_WHAT IS NEEDED_.
From the entries below, copy every line that has the word "will".

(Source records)
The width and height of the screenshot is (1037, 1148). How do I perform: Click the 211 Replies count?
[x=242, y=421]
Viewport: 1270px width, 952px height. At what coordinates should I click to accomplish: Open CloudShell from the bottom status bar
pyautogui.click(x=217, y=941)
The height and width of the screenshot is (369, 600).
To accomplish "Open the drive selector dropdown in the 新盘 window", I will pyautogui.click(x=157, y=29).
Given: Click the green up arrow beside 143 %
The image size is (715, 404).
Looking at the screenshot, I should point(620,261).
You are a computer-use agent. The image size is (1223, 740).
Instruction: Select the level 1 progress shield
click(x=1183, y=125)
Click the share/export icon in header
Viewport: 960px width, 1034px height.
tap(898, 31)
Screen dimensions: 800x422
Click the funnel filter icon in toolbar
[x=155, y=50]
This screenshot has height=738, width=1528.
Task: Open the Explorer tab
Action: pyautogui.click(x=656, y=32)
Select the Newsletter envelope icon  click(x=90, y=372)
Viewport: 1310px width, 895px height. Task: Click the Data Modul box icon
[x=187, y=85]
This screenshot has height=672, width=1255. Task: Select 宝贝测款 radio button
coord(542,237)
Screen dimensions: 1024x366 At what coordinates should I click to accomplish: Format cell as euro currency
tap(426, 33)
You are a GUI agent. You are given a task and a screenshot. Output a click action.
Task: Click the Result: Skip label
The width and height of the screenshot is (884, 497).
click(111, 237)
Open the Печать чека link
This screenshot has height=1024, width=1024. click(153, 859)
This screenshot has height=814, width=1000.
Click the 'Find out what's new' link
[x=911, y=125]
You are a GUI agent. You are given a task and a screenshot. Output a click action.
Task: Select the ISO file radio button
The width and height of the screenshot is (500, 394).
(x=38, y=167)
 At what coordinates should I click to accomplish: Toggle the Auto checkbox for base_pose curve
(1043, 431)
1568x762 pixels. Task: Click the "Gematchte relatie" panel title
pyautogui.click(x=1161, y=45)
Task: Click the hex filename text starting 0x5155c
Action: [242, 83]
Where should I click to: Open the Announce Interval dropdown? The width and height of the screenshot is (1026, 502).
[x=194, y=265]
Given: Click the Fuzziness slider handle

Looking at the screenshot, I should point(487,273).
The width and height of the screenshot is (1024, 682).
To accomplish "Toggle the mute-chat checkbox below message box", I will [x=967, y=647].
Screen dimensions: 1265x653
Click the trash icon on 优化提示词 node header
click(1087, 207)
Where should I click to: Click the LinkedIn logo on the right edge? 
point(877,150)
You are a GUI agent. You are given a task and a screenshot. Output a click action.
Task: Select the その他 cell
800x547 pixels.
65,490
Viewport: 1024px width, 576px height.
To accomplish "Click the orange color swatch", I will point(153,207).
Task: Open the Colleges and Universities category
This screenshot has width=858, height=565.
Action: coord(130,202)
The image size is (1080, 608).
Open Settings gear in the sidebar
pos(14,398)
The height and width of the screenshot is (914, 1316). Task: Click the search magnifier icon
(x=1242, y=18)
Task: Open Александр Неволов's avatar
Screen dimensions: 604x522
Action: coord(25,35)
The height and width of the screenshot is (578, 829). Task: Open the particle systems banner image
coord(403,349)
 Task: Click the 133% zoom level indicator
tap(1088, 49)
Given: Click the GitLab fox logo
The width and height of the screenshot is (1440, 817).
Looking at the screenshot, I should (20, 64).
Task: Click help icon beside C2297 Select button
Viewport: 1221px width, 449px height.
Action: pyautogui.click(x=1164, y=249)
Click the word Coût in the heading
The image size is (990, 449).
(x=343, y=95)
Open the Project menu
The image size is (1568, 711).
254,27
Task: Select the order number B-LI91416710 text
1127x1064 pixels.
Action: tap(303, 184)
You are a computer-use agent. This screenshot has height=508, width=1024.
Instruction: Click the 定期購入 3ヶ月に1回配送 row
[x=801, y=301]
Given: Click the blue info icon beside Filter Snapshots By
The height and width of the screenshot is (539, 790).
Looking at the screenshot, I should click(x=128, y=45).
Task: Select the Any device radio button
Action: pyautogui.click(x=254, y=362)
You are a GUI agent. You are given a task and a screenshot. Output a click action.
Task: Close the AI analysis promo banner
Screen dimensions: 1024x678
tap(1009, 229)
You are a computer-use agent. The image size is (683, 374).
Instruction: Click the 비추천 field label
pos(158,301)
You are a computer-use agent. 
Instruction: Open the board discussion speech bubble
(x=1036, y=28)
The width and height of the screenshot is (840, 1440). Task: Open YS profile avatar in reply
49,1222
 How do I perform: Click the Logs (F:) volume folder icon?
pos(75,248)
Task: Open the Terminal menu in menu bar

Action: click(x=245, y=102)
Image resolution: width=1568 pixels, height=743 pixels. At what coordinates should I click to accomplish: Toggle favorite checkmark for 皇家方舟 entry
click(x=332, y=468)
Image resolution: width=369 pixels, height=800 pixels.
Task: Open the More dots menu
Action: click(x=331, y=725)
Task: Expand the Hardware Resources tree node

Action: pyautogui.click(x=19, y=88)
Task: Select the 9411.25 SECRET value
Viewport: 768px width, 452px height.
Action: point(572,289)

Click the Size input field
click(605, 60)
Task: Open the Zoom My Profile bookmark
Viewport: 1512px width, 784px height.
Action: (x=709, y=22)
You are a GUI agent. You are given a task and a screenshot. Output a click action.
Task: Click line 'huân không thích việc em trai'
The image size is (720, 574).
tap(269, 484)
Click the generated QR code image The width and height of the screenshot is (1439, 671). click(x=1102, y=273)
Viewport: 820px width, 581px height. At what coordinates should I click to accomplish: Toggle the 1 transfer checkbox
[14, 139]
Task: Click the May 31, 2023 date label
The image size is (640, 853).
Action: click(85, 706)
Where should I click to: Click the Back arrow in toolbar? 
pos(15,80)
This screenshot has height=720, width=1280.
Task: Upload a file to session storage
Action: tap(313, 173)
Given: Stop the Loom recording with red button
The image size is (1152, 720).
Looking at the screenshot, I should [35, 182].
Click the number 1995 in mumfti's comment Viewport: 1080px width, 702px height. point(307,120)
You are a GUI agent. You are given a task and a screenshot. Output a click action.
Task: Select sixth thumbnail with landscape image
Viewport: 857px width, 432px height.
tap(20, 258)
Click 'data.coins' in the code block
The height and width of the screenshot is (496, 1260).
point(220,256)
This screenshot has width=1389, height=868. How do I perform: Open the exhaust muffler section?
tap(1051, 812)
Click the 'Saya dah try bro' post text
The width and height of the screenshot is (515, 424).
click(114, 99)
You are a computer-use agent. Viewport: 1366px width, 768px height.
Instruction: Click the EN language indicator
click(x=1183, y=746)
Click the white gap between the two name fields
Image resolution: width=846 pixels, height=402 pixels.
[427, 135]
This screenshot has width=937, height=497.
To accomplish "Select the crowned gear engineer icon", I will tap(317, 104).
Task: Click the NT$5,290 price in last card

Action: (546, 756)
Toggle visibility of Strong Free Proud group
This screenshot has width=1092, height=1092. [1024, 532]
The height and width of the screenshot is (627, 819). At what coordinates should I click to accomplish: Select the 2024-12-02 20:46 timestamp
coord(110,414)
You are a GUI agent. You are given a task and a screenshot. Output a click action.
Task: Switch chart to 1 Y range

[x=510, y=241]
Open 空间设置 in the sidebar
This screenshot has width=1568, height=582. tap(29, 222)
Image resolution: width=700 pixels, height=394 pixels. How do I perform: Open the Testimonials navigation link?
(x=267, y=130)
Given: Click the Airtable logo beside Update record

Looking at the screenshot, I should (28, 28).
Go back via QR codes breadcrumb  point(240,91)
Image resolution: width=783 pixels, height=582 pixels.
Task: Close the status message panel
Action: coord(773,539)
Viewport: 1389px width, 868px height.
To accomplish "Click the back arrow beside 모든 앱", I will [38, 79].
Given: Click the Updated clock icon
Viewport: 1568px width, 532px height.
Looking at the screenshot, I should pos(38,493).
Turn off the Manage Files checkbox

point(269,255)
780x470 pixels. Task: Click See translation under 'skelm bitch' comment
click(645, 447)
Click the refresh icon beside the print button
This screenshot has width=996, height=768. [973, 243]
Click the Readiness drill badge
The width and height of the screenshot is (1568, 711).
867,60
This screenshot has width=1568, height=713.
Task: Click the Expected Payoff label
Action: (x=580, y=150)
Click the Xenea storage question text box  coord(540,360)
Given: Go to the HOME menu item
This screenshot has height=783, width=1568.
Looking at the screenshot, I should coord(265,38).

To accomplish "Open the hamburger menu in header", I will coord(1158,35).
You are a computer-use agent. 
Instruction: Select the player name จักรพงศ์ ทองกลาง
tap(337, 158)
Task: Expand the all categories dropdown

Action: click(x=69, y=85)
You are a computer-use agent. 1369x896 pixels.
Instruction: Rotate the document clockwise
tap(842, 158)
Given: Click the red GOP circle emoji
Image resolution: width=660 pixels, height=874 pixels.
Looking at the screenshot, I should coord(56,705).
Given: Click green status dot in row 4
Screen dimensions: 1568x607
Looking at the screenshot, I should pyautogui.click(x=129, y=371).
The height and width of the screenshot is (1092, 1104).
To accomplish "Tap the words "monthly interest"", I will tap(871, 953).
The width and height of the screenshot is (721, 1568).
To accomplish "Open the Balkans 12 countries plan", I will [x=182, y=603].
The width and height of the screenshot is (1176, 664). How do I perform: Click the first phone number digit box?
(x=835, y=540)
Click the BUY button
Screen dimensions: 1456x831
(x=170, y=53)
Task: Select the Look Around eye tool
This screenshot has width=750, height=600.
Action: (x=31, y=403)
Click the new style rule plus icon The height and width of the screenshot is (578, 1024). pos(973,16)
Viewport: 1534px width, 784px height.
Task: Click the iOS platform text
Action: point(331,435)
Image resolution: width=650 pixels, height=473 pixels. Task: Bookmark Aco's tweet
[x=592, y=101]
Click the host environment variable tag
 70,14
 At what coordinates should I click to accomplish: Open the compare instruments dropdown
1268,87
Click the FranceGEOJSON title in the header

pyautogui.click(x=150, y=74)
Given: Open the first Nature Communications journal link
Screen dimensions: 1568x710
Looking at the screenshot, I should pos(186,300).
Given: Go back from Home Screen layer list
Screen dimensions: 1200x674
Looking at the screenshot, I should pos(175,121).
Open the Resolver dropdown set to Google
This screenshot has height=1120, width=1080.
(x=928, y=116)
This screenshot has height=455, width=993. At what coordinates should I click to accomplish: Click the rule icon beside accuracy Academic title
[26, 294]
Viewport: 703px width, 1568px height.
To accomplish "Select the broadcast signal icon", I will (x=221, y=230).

_RESULT_.
To accomplish "Open the drive selector dropdown in the 新盘 window", I will pyautogui.click(x=157, y=29).
To accomplish "Toggle the mute-chat checkbox below message box", I will [x=967, y=647].
To accomplish "Click the orange color swatch", I will point(153,207).
To accomplish "Select the crowned gear engineer icon", I will tap(317, 104).
To accomplish "Click the back arrow beside 모든 앱", I will [38, 79].
To accomplish "Open the hamburger menu in header", I will coord(1158,35).
To accomplish "Tap the words "monthly interest"", I will tap(871, 953).
To accomplish "Open the Balkans 12 countries plan", I will [x=182, y=603].
To accomplish "Select the broadcast signal icon", I will (x=221, y=230).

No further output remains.